Physicists prefer to use hermitian operators, while mathematicians are not biased towards hermitian operators What is the fundamental group of the special orthogonal group $so (n)$, $n>2$ The answer usually given is I have known the data of $\\pi_m(so(n))$ from this table The generators of so(n) s o (n) are pure imaginary antisymmetric n×n n × n matrices How can this fact be used to show that the dimension of so(n) s o (n) is n(n−1) 2 n (n 1) 2
I know that an antisymmetric matrix has n(n−1) 2 n (n 1) 2 degrees of freedom, but i can't take this idea any further in the demonstration of the proof To gain full voting privileges, I'm not aware of another natural geometric object. In case this is the correct solution Why does the probability change when the father specifies the birthday of a son A lot of answers/posts stated that the statement does matter) what i mean is
The son lived exactly half as long as his father is i think unambiguous Almost nothing is known about diophantus' life, and there is scholarly dispute about the approximate period in which he lived There is no reason to think that the problem has a historical basis.
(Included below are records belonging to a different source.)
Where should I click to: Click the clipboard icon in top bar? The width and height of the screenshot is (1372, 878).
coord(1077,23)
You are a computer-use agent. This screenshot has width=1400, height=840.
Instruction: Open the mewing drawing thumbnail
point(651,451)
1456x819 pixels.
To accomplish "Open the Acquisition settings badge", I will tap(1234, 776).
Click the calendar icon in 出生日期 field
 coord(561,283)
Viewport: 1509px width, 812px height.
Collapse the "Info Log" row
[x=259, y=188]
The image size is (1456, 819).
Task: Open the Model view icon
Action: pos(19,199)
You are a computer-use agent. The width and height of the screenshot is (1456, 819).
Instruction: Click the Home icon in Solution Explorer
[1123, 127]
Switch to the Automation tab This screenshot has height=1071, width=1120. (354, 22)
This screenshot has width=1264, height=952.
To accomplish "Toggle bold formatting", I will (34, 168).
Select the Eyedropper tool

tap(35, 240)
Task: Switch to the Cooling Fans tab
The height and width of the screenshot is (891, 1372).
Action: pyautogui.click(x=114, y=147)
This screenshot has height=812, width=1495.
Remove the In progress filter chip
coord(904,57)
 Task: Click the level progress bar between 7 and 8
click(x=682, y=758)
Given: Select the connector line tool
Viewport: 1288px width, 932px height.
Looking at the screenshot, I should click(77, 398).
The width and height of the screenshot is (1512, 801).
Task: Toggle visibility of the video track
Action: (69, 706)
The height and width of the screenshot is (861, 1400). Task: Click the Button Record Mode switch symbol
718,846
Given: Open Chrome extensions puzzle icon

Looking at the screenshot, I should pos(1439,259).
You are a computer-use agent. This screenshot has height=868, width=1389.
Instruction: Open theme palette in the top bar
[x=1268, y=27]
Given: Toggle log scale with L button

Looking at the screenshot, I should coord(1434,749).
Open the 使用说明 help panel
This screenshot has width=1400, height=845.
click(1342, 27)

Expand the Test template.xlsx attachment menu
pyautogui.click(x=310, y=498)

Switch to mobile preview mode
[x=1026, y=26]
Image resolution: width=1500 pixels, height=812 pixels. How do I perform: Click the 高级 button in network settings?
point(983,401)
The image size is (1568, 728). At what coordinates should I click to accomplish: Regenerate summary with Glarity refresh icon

Each of 20 families selected to take part in a treasure hunt consist of a mother, father, son, and daughter Assuming that they look for the treasure in pairs that are randomly chosen from the 80 You'll need to complete a few actions and gain 15 reputation points before being able to upvote
Upvoting indicates when questions and answers are useful What's reputation and how do i get it Instead, you can save this post to reference later.